[Opening TEXT FOR ANALYSIS section]

# Workshop 11: Linear Algebra Refresher

A matrix is a collection of numbers in a grid of dimensions $m$ by $n$. This means the grid has $m$ rows and $n$ columns. Example:

$$A = \begin{pmatrix}
3 & 1 \\
4 & -0.5 \\
\pi/2 & 0 \\
\end{pmatrix}
$$
This matrix has $m=3$ rows and $n=2$ columns. A single element of the matrix $A$ is denoted as $A_{ij}$ where $i$ denotes the row of the element and $j$ denotes the column. For example $A_{12}$ has the value 1 above. 

## Addition & Subtraction
Let us define addition and subtraction on matrices:

$$\begin{pmatrix}
3 & 1 \\
4 & -0.5 \\
\end{pmatrix} + 
\begin{pmatrix}
1 & 0 \\
0 & 1 \\
\end{pmatrix} 
 = 
 \begin{pmatrix}
4 & 1 \\
4 & 0.5 \\
\end{pmatrix} 
$$

Symbolically, if the first matrix is $A$, the second matrix is $B$, and the third matrix is $C$, then the element $C_{ij} = A_{ij} + B_{ij}$. This means that you cannot add or subtract matrices with different dimensions (for example, you cannot add a $3\times 2$ matrix to a $5\times 5$ matrix).

## Scalar Multiplication
We multiply matrices and vectors by scalars as follows. Let
$$A = \begin{pmatrix}
3 & 1 \\
4 & -0.5 \\
\end{pmatrix}$$
Then $5A$ is
$$5A = \begin{pmatrix}
5\times 3 & 5\times 1 \\
5\times 4 & 5 \times (-0.5) \\
\end{pmatrix}=\begin{pmatrix}
15 & 5 \\
20 & -2.5 \\
\end{pmatrix}$$
and for a vector, if
$$v = \begin{pmatrix}
1 \\
-1 \\
\end{pmatrix}$$
then $5v$ is
$$5v = \begin{pmatrix}
5 \\
-5 \\
\end{pmatrix}$$

## Matrix Multiplication

The definition of multiplication is not element-wise like it is for addition above. Instead, the formula for the product $C$ of two matrices $A$ and $B$ is

$$C_{ij} = \sum_k A_{ik}B_{kj}$$

Let us put this abstract formula to use. If 

$$A = \begin{pmatrix}
3 & 1 \\
4 & -0.5 \\
\end{pmatrix}, B = 
\begin{pmatrix}
0 & 1 \\
1 & 0 \\
\end{pmatrix} $$

then the product denoted $AB$ is another $2\times 2$ matrix $C$. Let us compute one element $C_{11}$ using the formula above.

[Closing TEXT FOR ANALYSIS section]
[Opening STORED DATA section]

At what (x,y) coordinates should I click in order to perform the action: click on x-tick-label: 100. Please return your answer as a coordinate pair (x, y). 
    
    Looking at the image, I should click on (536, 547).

[Closing STORED DATA section]

= ASSIGNMENT =
From the linear algebra refresher, return the passage that begins with the words containing "Let us put this" and ends with "the formula above.", copied word for word.

= RESPONSE AREA =
Let us put this abstract formula to use. If 

$$A = \begin{pmatrix}
3 & 1 \\
4 & -0.5 \\
\end{pmatrix}, B = 
\begin{pmatrix}
0 & 1 \\
1 & 0 \\
\end{pmatrix} $$

then the product denoted $AB$ is another $2\times 2$ matrix $C$. Let us compute one element $C_{11}$ using the formula above.